### Problem to work on
Your answer should be an exact copy of the lines from the start of the entries to the line containing "de (1823, 79)", both included.

### Information supplied
§ §
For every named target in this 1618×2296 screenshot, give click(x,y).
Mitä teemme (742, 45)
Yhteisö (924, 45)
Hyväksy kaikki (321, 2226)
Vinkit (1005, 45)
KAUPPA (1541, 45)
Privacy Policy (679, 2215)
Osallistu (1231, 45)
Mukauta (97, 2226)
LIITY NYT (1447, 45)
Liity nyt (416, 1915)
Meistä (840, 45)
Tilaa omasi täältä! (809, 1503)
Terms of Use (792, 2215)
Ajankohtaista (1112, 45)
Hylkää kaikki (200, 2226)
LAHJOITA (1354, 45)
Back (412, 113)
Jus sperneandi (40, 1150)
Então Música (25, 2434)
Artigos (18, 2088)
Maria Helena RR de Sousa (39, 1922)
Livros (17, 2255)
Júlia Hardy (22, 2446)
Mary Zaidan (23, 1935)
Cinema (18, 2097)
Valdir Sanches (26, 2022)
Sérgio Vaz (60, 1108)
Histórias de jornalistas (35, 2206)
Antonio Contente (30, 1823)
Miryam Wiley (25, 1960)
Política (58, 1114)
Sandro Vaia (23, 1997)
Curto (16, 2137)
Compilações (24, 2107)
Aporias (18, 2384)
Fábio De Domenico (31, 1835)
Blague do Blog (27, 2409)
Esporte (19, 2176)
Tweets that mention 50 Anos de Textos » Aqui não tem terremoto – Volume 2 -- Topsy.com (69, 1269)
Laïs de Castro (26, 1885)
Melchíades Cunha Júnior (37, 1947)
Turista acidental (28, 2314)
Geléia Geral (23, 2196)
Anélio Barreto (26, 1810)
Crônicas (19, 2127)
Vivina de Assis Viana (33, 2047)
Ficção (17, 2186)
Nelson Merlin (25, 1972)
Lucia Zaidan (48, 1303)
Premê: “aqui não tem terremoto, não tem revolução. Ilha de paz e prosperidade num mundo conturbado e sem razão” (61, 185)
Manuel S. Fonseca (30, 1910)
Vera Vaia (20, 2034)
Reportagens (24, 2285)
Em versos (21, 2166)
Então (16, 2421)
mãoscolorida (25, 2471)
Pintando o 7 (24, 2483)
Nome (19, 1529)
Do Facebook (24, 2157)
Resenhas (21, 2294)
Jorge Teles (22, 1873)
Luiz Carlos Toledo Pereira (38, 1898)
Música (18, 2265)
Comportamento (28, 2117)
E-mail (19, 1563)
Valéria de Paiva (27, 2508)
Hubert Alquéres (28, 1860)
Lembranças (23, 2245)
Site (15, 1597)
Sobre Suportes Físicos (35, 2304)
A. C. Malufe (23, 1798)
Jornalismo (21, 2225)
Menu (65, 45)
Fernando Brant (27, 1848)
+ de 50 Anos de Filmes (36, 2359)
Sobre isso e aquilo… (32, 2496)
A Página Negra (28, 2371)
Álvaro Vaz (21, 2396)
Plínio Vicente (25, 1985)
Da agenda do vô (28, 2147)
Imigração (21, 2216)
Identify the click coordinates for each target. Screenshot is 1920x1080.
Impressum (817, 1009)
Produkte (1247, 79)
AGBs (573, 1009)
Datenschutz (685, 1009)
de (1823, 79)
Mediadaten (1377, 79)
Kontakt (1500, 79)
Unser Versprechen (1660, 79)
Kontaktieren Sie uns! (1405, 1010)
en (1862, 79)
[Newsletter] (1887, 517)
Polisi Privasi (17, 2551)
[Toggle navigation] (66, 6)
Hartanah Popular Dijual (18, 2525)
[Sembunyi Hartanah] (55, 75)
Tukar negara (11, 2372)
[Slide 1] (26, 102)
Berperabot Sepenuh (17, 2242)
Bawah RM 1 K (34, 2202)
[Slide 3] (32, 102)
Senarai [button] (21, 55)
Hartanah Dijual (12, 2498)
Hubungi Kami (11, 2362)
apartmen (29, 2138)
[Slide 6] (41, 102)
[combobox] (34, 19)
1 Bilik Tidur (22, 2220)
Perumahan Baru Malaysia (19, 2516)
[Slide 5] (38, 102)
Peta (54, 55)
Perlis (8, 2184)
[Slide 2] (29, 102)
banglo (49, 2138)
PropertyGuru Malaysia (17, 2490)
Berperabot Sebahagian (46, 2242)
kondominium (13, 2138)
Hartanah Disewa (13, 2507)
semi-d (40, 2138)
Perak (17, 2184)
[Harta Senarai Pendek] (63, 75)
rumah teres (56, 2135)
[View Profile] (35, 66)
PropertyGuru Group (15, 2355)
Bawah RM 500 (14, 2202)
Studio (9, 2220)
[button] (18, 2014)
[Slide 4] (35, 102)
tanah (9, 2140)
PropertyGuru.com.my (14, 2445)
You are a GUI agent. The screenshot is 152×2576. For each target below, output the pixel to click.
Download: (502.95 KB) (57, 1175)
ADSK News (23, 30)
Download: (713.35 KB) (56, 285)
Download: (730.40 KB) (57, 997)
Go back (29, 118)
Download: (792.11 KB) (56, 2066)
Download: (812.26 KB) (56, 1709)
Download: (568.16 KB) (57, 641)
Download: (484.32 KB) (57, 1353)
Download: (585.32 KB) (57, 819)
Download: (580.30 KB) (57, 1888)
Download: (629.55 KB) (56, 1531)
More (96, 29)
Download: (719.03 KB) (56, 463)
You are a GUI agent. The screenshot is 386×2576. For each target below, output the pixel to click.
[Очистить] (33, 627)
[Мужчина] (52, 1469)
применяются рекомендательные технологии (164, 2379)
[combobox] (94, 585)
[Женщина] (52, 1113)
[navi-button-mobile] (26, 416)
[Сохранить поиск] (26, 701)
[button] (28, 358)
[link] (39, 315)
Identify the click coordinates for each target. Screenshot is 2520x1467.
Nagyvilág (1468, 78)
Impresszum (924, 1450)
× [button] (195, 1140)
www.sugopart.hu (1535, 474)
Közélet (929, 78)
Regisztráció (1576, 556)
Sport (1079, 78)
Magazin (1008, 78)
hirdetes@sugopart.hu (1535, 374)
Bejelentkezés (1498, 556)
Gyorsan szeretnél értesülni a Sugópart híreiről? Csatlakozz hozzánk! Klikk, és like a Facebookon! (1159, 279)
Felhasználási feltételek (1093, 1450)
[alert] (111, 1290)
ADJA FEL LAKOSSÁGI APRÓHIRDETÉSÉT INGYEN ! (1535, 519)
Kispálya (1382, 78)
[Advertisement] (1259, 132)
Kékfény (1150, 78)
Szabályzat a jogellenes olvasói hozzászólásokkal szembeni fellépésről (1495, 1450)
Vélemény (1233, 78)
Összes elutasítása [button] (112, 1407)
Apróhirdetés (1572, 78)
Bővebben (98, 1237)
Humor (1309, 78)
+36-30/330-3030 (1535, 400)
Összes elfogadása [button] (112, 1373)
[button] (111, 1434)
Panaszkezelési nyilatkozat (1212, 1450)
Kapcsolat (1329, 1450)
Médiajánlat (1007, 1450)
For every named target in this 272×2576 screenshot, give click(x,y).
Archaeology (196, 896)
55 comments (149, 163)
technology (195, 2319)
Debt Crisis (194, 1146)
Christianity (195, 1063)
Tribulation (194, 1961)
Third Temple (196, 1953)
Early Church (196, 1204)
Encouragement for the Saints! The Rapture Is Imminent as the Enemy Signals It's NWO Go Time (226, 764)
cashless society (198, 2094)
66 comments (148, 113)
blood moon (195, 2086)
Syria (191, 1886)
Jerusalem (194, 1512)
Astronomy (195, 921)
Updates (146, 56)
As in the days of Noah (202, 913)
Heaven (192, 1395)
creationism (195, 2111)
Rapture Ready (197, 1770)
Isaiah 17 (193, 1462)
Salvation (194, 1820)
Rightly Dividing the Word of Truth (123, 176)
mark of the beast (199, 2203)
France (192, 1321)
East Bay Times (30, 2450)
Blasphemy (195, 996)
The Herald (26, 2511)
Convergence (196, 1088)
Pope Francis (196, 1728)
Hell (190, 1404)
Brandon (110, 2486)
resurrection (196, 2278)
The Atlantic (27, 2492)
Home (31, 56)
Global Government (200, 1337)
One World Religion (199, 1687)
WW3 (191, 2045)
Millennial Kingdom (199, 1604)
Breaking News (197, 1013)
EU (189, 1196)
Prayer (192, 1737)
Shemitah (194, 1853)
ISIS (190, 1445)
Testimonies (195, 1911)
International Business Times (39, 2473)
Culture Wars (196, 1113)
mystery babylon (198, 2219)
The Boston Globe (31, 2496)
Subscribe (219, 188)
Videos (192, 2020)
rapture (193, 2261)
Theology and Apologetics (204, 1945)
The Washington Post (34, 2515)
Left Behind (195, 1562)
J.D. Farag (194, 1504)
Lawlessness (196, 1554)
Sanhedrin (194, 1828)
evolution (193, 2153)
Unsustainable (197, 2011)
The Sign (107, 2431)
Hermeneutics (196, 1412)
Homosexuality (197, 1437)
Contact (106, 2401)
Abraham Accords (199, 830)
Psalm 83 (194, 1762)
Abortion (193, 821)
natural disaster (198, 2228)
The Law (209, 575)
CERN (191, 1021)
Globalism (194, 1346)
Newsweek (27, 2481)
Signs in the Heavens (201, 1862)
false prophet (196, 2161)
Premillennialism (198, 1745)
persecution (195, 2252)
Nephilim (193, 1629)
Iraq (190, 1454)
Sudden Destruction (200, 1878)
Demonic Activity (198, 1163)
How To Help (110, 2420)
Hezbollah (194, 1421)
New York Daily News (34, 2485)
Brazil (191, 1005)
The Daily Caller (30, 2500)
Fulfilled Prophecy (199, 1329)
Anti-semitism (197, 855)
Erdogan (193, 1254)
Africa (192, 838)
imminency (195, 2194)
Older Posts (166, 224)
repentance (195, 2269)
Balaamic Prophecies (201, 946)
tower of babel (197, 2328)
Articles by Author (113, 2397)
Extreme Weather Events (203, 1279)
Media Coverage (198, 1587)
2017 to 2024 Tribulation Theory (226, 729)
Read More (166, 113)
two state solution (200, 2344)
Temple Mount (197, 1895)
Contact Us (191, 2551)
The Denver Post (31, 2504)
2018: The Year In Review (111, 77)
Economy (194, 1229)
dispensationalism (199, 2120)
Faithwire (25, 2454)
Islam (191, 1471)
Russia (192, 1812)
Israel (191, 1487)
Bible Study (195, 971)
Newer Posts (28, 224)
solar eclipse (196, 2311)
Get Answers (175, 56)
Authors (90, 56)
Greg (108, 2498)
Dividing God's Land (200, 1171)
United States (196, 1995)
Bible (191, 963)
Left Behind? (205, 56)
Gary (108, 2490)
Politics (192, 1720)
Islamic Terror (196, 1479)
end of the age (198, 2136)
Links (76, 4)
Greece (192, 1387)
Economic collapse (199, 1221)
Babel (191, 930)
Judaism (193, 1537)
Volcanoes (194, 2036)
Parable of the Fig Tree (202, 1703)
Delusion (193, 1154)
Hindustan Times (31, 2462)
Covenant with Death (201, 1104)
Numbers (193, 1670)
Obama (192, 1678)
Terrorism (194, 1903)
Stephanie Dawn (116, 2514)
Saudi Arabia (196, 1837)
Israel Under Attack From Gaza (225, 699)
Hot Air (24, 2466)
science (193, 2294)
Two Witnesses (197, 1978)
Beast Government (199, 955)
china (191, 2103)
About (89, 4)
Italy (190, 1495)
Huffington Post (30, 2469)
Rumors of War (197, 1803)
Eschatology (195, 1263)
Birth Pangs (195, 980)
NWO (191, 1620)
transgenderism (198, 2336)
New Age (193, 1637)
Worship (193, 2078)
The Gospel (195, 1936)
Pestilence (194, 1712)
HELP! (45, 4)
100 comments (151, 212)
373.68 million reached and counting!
§ §
### Task output
For every named target in this 1618×2296 screenshot, give click(x,y).
Mitä teemme (742, 45)
Yhteisö (924, 45)
Hyväksy kaikki (321, 2226)
Vinkit (1005, 45)
KAUPPA (1541, 45)
Privacy Policy (679, 2215)
Osallistu (1231, 45)
Mukauta (97, 2226)
LIITY NYT (1447, 45)
Liity nyt (416, 1915)
Meistä (840, 45)
Tilaa omasi täältä! (809, 1503)
Terms of Use (792, 2215)
Ajankohtaista (1112, 45)
Hylkää kaikki (200, 2226)
LAHJOITA (1354, 45)
Back (412, 113)
Jus sperneandi (40, 1150)
Então Música (25, 2434)
Artigos (18, 2088)
Maria Helena RR de Sousa (39, 1922)
Livros (17, 2255)
Júlia Hardy (22, 2446)
Mary Zaidan (23, 1935)
Cinema (18, 2097)
Valdir Sanches (26, 2022)
Sérgio Vaz (60, 1108)
Histórias de jornalistas (35, 2206)
Antonio Contente (30, 1823)
Miryam Wiley (25, 1960)
Política (58, 1114)
Sandro Vaia (23, 1997)
Curto (16, 2137)
Compilações (24, 2107)
Aporias (18, 2384)
Fábio De Domenico (31, 1835)
Blague do Blog (27, 2409)
Esporte (19, 2176)
Tweets that mention 50 Anos de Textos » Aqui não tem terremoto – Volume 2 -- Topsy.com (69, 1269)
Laïs de Castro (26, 1885)
Melchíades Cunha Júnior (37, 1947)
Turista acidental (28, 2314)
Geléia Geral (23, 2196)
Anélio Barreto (26, 1810)
Crônicas (19, 2127)
Vivina de Assis Viana (33, 2047)
Ficção (17, 2186)
Nelson Merlin (25, 1972)
Lucia Zaidan (48, 1303)
Premê: “aqui não tem terremoto, não tem revolução. Ilha de paz e prosperidade num mundo conturbado e sem razão” (61, 185)
Manuel S. Fonseca (30, 1910)
Vera Vaia (20, 2034)
Reportagens (24, 2285)
Em versos (21, 2166)
Então (16, 2421)
mãoscolorida (25, 2471)
Pintando o 7 (24, 2483)
Nome (19, 1529)
Do Facebook (24, 2157)
Resenhas (21, 2294)
Jorge Teles (22, 1873)
Luiz Carlos Toledo Pereira (38, 1898)
Música (18, 2265)
Comportamento (28, 2117)
E-mail (19, 1563)
Valéria de Paiva (27, 2508)
Hubert Alquéres (28, 1860)
Lembranças (23, 2245)
Site (15, 1597)
Sobre Suportes Físicos (35, 2304)
A. C. Malufe (23, 1798)
Jornalismo (21, 2225)
Menu (65, 45)
Fernando Brant (27, 1848)
+ de 50 Anos de Filmes (36, 2359)
Sobre isso e aquilo… (32, 2496)
A Página Negra (28, 2371)
Álvaro Vaz (21, 2396)
Plínio Vicente (25, 1985)
Da agenda do vô (28, 2147)
Imigração (21, 2216)
Identify the click coordinates for each target. Screenshot is 1920x1080.
Impressum (817, 1009)
Produkte (1247, 79)
AGBs (573, 1009)
Datenschutz (685, 1009)
de (1823, 79)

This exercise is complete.